The position is clear: the UK will seek full withdrawal, a course described by European leaders as a “hard Brexit”. Whatever the terminology, Mrs May insists she aspires to a “smooth, orderly” departure, but is this realistic, particularly for Northern Ireland?
Having previously stated her intention to trigger Article 50 of the Lisbon Treaty and enter Brexit negotiations by the end of March, the Prime Minister revealed that maintaining the Common Travel Area (CTA) with the Republic of Ireland will be a priority.
The UK does intend to give up its membership of the European single market; to remain inside it would equate to “not leaving the EU at all”. Instead, from the outside the UK will seek a free trade agreement that will provide business “the greatest possible access” to the market.

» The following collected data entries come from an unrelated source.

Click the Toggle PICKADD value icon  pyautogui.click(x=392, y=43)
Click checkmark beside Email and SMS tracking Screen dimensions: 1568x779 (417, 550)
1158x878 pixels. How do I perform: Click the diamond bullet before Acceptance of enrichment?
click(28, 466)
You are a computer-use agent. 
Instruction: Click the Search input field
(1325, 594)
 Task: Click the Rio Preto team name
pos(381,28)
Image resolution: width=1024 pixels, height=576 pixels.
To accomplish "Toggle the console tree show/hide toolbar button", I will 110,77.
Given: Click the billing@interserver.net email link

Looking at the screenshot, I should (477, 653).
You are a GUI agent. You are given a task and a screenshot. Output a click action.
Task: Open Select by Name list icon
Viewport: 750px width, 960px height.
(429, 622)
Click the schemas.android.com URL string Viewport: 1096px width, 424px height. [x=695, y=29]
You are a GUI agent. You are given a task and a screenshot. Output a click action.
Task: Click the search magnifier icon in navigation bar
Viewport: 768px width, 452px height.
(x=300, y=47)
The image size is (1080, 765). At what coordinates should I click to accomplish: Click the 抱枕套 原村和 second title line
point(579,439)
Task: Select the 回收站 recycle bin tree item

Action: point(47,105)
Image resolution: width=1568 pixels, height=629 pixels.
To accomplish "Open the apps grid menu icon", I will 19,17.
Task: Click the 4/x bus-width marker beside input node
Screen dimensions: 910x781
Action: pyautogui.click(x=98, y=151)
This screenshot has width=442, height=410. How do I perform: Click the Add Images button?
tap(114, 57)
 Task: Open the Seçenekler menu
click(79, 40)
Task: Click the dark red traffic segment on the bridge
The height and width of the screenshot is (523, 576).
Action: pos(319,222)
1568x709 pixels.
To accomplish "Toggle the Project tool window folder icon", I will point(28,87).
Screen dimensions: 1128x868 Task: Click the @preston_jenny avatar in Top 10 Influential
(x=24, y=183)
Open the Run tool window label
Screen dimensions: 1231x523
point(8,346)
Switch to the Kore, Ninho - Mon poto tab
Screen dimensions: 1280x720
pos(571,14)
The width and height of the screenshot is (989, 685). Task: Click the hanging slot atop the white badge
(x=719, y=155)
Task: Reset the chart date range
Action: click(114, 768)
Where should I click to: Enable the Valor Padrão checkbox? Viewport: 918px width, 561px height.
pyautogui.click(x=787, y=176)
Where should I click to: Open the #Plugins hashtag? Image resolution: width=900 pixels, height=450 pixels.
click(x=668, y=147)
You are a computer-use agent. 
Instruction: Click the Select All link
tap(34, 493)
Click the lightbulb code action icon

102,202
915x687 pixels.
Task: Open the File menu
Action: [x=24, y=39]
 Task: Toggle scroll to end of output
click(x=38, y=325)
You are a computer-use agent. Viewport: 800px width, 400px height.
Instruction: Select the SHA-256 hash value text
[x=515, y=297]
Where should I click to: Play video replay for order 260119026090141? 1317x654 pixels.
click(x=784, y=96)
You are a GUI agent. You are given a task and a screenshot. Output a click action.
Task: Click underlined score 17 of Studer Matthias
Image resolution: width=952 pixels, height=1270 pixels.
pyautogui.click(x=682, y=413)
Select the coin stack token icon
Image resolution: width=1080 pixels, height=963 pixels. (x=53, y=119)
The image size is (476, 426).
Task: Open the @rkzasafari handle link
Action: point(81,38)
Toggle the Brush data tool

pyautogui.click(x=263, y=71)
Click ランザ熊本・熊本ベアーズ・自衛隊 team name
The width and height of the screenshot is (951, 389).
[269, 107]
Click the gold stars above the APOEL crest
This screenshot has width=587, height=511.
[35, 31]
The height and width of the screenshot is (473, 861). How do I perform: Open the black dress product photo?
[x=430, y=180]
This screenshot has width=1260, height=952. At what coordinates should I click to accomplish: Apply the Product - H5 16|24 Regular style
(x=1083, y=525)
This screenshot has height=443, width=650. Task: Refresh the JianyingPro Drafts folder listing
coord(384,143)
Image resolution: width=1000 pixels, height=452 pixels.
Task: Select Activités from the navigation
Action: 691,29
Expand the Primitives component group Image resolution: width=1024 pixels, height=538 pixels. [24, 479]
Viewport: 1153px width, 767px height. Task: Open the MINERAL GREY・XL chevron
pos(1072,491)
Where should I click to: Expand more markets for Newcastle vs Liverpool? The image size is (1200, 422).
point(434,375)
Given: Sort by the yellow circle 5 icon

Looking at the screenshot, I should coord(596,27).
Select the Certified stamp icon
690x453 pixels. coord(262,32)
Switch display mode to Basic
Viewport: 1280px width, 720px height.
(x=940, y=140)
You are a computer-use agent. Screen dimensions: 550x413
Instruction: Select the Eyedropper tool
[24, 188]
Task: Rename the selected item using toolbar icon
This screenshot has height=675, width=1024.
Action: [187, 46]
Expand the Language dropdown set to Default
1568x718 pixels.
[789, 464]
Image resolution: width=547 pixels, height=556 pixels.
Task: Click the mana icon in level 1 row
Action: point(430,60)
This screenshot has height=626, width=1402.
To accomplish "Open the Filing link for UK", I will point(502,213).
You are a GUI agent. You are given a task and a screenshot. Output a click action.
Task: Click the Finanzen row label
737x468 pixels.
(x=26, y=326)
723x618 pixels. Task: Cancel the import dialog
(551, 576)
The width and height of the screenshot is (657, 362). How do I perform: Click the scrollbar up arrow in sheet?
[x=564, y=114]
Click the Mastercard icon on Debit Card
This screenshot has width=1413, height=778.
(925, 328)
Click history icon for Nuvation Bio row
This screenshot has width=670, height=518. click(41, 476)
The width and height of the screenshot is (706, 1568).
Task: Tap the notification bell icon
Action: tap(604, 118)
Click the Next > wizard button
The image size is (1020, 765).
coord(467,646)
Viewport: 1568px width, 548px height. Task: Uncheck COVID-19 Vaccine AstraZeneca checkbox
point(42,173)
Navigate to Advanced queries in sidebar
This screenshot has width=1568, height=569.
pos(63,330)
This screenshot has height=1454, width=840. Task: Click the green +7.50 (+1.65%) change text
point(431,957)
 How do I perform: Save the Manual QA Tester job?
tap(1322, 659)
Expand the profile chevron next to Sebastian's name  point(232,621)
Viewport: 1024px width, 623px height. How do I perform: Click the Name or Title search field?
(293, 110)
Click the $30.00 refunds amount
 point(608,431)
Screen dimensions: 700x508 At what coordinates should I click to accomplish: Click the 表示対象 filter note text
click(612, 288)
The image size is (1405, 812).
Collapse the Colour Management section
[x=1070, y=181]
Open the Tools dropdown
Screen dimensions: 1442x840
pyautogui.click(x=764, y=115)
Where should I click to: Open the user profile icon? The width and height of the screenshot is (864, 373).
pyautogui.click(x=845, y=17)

Other priorities include having greater control over the number of people entering from the European Union and guaranteeing the rights of those EU nationals currently living in the UK.
On maintaining the CTA, the Prime Minister stated that the government desires a practical solution. The CTA has existed since the 1920s, long before the EU came into existence, and allows citizens of both jurisdictions to move freely without passport controls.
The Prime Minister stated her intention to leave the customs union, which is an agreement that allows goods to be circulated within the EU free of quotas or tariffs. Should this happen, it is envisaged some kind of control on the movement of goods across the Irish border may be required.
Mrs May said the UK seeks “a new and equal partnership – between an independent, self-governing, global Britain and our friends and allies in the EU… It is my job is to get the right deal for Britain.” This deal will be voted on in both the House of Commons and the House of Lords.
Welcoming the PM’s plans, DUP MP Sammy Wilson said they will relieve the UK of the EU’s “shackles of unelected bureaucracy.” He said that the DUP is committed to helping the government: “whilst Sinn Féin and others complain that her [the PM’s] statement will mean a hard border, they now have no input as a result of bringing the Assembly down.”
Responding on behalf of Sinn Féin, John O’Dowd MLA warned that exiting the single market and customs union would create a hard border on the island of Ireland that will have a detrimental impact on both economies.
Ulster Unionist Party MEP Jim Nicholson also highlighted the importance of border issues, urging a deal that will avoid high agricultural tariffs and “an internal border” between Northern Ireland and Great Britain.
The Alliance Party also criticised Mrs May’s approach, with Dr Stephen Farry MLA warning of “far-reaching political and constitutional implications.”
SDLP leader Colum Eastwood MLA pointed out that whilst assurances had been given on free travel, no assurances and exceptions were made with respect to trade. He also criticised “the inept response” of the Northern Ireland Executive; seven months on, he said, “they have produced no plan and no policy on Brexit.”